POOL_SIZE = java.lang.Runtime.getRuntime.availableProcessors * 8
The application reads in a CSV and writes each row into a threadsafe array for later processing. Since the input itself wasn’t the bottleneck sequentially reading in the file had little impact on the execution time.
class App
def initialize(file_to_process)
@queue = ThreadSafe::Array.new
CSV.foreach(file_to_process, 'r') do |row|
@queue.push(row)
end
end
App.work sets up the futures creation and execution. I looped over the queue
of rows and create a new Worker (defined below) and hand that off to the Java
Future in preparation for execution. Again, the list of tasks in the queue
wasn’t the bottle next so enumerating over the queue was not a significant
impact on the execution performance.
def work
tasks = ThreadSafe::Array.new
executor = ThreadPoolExecutor.new(POOL_SIZE, POOL_SIZE, 60, TimeUnit::SECONDS, LinkedBlockingQueue.new)
while @queue.size > 0
row = @queue.pop
email = row.shift
task = FutureTask.new(Worker.new(email, row))
executor.execute(task)
tasks.push(task)
end
As each future completes it’s work the tasks array enumerates the results of
the worker execution. In this case I’m just writing the output to STDOUT.
tasks.each do |t|
result = t.get
if result[:status] == :passed
$stdout.puts([result[:email], result[:data]].flatten.to_csv)
else
$stderr.puts([result[:input], result[:data], result[:reason]].flatten.to_csv)
end
end
executor.shutdown
end
Worker implements the actual reason for the script. We include Java’s
Callable module so we can work with the FutureTask defined above.
class Worker
include java.util.concurrent.Callable
This code is less important but represents some of the work being done. It was a
rough experiment and the data was a mess. The scrub_input was kind of a work
in progress.
attr_reader :input
attr_reader :data
def initialize(email, data)
@input = email
@data = data
end
def scrub_input
@input
.sub(/^(%20|%3c|%22)+/, '')
.sub(/^(\\)+/, '')
.sub(/(%20|%3c|%22)+$/, '')
.sub(/^[-.]+/, '')
.sub(/^#+/, '')
end
Since the rules were being implemented in a plugin style I had a little fun with the naming. I’ll leave the references up to you.
def call
email = scrub_input
inspector = Schrute::BeetInspector.new(email, [
Schrute::Beets::TldBeet,
Schrute::Beets::DomainBeet,
Schrute::Beets::LocalpartBeet,
Schrute::Beets::SuppressionListBeet,
Schrute::Beets::KeywordBeet,
Schrute::Beets::TelnetBeet
]).call
Here I take the result of the input inspector and format it so it can be returned and handled by the executor.
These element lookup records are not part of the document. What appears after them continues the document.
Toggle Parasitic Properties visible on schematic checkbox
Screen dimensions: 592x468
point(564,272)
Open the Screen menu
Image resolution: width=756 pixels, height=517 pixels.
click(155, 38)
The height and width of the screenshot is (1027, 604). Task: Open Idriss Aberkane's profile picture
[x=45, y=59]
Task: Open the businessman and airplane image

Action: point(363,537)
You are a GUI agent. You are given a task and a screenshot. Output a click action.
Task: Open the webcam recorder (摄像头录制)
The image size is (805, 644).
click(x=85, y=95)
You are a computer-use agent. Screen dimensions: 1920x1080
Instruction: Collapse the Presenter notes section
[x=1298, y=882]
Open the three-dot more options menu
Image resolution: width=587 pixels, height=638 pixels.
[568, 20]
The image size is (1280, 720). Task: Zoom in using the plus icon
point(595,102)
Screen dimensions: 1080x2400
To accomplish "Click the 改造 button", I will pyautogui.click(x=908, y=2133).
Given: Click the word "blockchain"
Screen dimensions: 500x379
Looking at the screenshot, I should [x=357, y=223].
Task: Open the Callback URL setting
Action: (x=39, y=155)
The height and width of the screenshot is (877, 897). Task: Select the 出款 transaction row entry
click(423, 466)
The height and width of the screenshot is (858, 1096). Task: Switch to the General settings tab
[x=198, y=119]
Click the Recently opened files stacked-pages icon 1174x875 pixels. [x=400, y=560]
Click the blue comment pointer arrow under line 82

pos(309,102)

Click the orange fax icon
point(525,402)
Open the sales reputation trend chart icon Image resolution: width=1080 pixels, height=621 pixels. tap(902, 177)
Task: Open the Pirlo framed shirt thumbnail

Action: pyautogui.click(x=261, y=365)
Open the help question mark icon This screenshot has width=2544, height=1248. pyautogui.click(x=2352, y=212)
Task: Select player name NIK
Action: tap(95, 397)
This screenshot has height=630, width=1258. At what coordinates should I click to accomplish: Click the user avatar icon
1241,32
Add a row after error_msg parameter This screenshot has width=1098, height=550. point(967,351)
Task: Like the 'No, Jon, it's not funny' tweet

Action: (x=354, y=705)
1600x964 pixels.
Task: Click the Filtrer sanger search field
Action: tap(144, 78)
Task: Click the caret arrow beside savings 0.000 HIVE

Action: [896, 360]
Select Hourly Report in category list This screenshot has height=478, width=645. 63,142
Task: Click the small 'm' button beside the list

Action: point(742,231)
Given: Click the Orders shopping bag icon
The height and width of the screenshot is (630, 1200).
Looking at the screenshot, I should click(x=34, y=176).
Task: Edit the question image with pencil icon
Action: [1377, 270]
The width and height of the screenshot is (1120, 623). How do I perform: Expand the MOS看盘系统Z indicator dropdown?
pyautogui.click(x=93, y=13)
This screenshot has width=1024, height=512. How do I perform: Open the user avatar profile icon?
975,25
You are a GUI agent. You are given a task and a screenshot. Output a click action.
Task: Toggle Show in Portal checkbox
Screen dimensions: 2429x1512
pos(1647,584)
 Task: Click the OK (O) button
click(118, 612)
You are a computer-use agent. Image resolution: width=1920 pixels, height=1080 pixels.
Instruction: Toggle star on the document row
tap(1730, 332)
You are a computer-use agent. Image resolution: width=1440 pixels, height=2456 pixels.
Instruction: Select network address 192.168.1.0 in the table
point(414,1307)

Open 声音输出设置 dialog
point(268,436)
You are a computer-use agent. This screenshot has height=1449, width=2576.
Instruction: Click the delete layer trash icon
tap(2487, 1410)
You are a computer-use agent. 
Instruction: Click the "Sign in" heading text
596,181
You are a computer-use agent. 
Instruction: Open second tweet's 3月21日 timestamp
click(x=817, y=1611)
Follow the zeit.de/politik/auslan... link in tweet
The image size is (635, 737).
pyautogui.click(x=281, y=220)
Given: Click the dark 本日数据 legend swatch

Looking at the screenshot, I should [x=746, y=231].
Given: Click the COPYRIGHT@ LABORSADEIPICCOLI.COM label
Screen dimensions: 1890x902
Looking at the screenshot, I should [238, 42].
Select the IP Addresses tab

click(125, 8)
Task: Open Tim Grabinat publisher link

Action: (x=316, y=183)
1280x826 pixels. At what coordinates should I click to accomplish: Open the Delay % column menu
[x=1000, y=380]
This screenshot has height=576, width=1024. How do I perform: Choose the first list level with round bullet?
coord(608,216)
status = inspector.passed? ? :passed : :failed
{
status: status,
email: email,
input: input,
data: data,
reason: inspector.result[:evaluation].last.reasons
}
end
end
end
Since the code was implemented in a single script file the execution is defined at the bottom.
file_to_process = ARGV[0]
fail "Usage: process <file_to_process.csv>" unless file_to_process
App.new(file_to_process).work
The original gist is up
on GitHub. In the end using this technique reduced a multiple hour process into
a few minutes. There was some tweaking for handling particularly slow Beets
but those were separate issues entirely.